Background: Many gram-negative bacteria use type III secretion systems (T3SSs) to translocate effector proteins into host cells. T3SS effectors can give some bacteria a competitive edge over others within the same environment and can help bacteria to invade the host cells and allow them to multiply rapidly within the host. Therefore, developing efficient methods to identify effectors scattered in bacterial genomes can lead to a better understanding of host-pathogen interactions and ultimately to important medical and biotechnological applications.
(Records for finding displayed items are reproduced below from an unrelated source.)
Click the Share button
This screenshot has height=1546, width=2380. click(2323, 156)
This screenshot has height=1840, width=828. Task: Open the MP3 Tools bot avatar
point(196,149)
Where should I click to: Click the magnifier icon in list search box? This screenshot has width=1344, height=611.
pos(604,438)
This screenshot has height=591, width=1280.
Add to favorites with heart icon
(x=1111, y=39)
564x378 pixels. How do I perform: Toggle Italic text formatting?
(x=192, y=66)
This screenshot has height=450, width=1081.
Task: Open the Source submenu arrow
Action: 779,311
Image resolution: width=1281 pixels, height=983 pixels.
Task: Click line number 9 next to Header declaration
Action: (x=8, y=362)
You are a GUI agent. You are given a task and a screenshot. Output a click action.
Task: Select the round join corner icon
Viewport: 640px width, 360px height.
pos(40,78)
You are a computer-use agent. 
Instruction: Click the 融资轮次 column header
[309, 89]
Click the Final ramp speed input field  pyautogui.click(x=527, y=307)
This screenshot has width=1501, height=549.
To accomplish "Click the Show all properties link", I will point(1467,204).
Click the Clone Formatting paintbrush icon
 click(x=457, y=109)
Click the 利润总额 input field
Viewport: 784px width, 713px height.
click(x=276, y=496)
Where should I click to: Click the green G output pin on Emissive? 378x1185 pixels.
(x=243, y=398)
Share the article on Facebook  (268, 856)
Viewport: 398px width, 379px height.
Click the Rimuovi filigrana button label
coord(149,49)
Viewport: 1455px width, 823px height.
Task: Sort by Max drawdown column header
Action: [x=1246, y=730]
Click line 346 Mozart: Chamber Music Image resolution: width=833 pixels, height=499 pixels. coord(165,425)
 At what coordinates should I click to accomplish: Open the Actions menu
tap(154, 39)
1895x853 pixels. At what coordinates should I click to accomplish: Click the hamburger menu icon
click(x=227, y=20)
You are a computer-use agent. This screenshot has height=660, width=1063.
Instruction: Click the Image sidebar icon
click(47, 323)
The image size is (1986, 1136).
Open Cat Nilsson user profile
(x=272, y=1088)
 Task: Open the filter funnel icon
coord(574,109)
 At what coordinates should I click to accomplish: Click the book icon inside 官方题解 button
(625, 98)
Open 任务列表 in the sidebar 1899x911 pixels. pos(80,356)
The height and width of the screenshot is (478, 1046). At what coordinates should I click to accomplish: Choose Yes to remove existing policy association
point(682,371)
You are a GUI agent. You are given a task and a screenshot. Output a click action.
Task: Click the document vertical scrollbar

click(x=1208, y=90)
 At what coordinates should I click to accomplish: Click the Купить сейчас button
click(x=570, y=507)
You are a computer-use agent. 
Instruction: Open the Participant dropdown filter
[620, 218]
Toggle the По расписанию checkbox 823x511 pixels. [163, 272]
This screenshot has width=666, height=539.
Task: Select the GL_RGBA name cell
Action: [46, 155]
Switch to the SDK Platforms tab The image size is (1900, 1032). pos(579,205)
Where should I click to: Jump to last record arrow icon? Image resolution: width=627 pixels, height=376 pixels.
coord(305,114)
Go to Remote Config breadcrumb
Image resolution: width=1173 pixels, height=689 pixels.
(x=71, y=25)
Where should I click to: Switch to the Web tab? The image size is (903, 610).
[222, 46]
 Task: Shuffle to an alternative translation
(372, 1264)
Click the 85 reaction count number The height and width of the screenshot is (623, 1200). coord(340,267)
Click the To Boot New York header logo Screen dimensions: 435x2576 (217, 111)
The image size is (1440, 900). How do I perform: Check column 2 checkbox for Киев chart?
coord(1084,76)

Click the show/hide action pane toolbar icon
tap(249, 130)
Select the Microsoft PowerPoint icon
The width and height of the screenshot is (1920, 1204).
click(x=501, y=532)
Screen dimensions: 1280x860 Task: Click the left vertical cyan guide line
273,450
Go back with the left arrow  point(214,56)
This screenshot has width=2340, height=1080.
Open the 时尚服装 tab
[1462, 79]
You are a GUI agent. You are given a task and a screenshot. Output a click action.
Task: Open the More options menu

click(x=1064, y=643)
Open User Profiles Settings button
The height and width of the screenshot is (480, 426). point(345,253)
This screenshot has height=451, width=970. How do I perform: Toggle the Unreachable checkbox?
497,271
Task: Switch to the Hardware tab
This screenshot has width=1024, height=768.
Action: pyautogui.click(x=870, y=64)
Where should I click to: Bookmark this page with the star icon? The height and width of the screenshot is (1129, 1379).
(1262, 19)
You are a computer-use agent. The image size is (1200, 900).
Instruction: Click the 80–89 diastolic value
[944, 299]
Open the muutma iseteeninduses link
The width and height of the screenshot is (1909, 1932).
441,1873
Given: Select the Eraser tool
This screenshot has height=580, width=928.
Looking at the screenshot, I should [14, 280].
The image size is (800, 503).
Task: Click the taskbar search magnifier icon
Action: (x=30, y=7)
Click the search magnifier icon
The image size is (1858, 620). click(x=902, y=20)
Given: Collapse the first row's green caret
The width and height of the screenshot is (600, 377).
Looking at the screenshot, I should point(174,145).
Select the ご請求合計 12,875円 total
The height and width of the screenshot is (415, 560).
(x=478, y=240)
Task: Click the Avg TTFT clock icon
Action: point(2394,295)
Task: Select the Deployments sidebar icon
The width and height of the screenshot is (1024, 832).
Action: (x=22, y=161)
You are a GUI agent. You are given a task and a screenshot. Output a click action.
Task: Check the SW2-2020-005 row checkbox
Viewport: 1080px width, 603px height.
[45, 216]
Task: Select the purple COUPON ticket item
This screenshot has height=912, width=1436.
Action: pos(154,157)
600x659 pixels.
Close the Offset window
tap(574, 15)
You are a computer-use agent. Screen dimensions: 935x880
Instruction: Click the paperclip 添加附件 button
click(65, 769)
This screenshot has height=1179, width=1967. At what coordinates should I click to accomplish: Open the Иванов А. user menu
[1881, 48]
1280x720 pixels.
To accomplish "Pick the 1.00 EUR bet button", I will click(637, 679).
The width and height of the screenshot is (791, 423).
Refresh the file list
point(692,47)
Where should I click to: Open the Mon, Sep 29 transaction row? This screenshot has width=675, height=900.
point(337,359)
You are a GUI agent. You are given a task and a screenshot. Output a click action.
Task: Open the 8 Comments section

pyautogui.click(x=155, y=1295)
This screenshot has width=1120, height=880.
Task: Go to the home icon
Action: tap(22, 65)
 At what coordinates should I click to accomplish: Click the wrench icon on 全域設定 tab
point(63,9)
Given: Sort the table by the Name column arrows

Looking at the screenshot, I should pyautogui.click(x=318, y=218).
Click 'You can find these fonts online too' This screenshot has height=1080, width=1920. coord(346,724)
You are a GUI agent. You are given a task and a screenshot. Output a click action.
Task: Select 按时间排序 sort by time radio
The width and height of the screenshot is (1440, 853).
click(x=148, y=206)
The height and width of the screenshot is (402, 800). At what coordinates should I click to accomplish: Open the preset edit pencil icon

Results: We used 21 genomic and proteomic attributes to create a precise and reliable T3SS effector prediction method called Genome Search for Effectors Tool (GenSET). Five machine learning algorithms were trained on effectors selected from different organisms and a trained (voting) algorithm was then applied to identify other effectors present in the genome testing sets from the same (GenSET Phase 1) or different (GenSET Phase 2) organism. Although a select group of attributes that included the codon adaptation index, probability of expression in inclusion bodies, N-terminal disorder, and G + C content (filtered) were better at discriminating between positive and negative sets, algorithm performance was better when all 21 attributes (unfiltered) were used. Performance scores (sensitivity, specificity and area under the curve) from GenSET Phase 1 were better than those reported for six published methods. More importantly, GenSET Phase 1 ranked more known effectors (70.3%) in the top 40 ranked proteins and predicted 10-80% more effectors than three available programs in three of the four organisms tested. GenSET Phase 2 predicted 43.8% effectors in the top 40 ranked proteins when tested on four related or unrelated organisms. The lower prediction rates from GenSET Phase 2 may be due to the presence of different translocation signals in effectors from different T3SS families.
Conclusions: The species-specific GenSET Phase 1 method offers an alternative approach to T3SS effector prediction that can be used with other published programs to improve effector predictions. Additionally, our approach can be applied to predict effectors of other secretion systems as long as these effectors have translocation signals embedded in their sequences.
Keywords: Effector prediction; Gram-negative bacteria; Machine learning; Type III secretion system.